Roland Garros et Serres d'Auteuil : des années de procédure pour la Fédération Française de Tennis qui souhaite rester à Paris

XVIe arrondissement de Paris, 25 mars 2016 (Paris Tribune) : le tribunal administratif ordonne la suspension des travaux d'extension de Roland Garros.



La Fédération Française de Tennis tient à son projet dans le 16e arrondissement de Paris, source de conflits depuis ce choix il y a trois ans, en accord avec la Ville de Paris et le gouvernement, impliquant d'empiéter sur le jardin des Serres classées d'Auteuil, alors que Versailles (78) lui tendait les bras, ainsi que Gonesse (95) et Marne-la-Vallée (77).



Nouvelle victoire pour les deux grandes associations de protection du patrimoine dans le 16e arrondissement de Paris. Alors que le chantier est arrêté depuis le mois de décembre 2015, l'un des deux recours introduits par la Société de Protection des Paysages et de l'Esthétique de la France (SPPEF) et par Vieilles Maisons Françaises (VMF) a porté ses fruits : le tribunal administratif a suivi les conclusions du rapporteur public lors de l'audience du 9 mars 2016.  La représentante de l'Etat a en effet jugé que l'étude d'impact fait par la FFT était "insuffisante" et que le projet n'est "pas conforme au classement du site protégé du Bois de Boulogne", en soulignant que le sol du jardin des Serres d'Auteuil est classé et inscrit aux monuments historiques.

Depuis que la décision du tribunal administratif de Paris ordonnant le jeudi 24 mars 2016 la suspension des travaux de Roland-Garros dans le jardin des serres d'Auteuil, les réactions pleuvent depuis 24 heures. Les élus du conseil de Paris sont satisfaits : en 2015, Les Républicains, UDI et Groupe Ecologiste de Paris se sont unis pour protéger l’environnement du bois de Boulogne et les Serres d’Auteuil menacées.

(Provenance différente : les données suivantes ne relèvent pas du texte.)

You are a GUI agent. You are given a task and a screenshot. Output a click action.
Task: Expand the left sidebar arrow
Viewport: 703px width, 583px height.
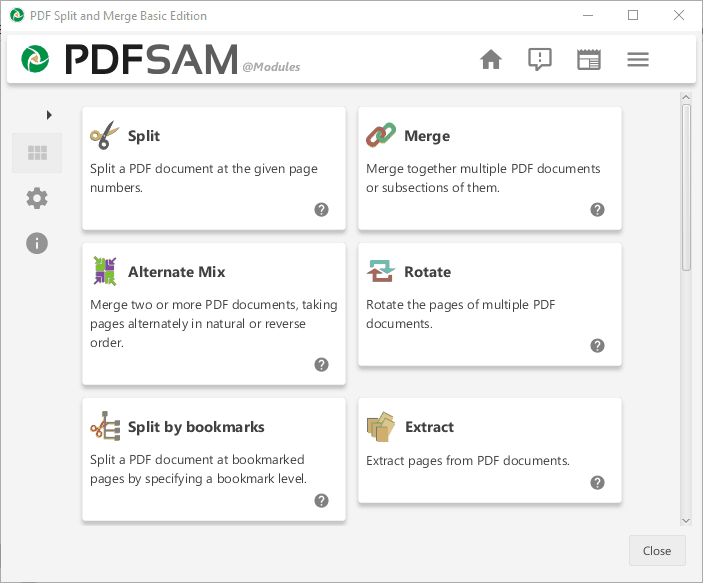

Pour Claude Goasguen (LR), député-maire du 16e arrondissement, Roland Garros doit rester à Paris dans l'arrondissement et toujours à la condition de "ne pas faire n'importe quoi". Il reproche à Anne Hidalgo de vouloir faire passer en force le projet de la FFT, avec l'aide du gouvernement, sans respecter le vote des élus au conseil de Paris.

La Fédération Française de Tennis explique sa position dans un communiqué de presse. C'est la première à avoir communiqué. Elle a eu le temps de préparer sa réponse, l'audience du 9 mars 2016 s'étant mal passée pour elle. Elle en appelle à "l'intérêt national qui contribuera au rayonnement de Paris et de la France" afin d'organiser les JO 2024 en s'appuyant sur "le nouveau Roland Garros", projet pour l'instant arrêté.
Serres d'Autueil © Jean-Paul Bounine - Fotolia.com
Serres d'Autueil © Jean-Paul Bounine - Fotolia.com

La FFT communique

Le Fédération Française de Tennis réagit la première dans un communiqué de presse dont la forme est respectée :
La Fédération Française de Tennis prend acte de l'ordonnance du tribunal administratif de Paris de suspendre les travaux de construction du Court dans le jardin des Serres d'Auteuil.
La FFT vient évidemment de se pourvoir en cassation à l'encontre de cette décision, afin de s'en remettre à la décision du Conseil d'Etat.

Certes, cette suspension des travaux participe des aléas des projets de cette ampleur, comme cela a été le cas pour la Samaritaine, la Fondation Louis Vuitton ou le stade de l'Olympique Lyonnais. Mais la FFT déplore vivement de constater qu'une fois encore malgré l'accord unanime de toutes les instances officielles consultées dans le cadre de l'instruction des permis de construire, dans lesquelles siégeaient nombre de personnes qualifiées et d'experts en matière d'environnement, de protection du patrimoine, des sites et des paysages, l'indispensable modernisation du stade Roland-Garros soit ralentie par des recours contentieux qui retardent l'avènement d'un projet réconciliant la ville, le sport et la nature.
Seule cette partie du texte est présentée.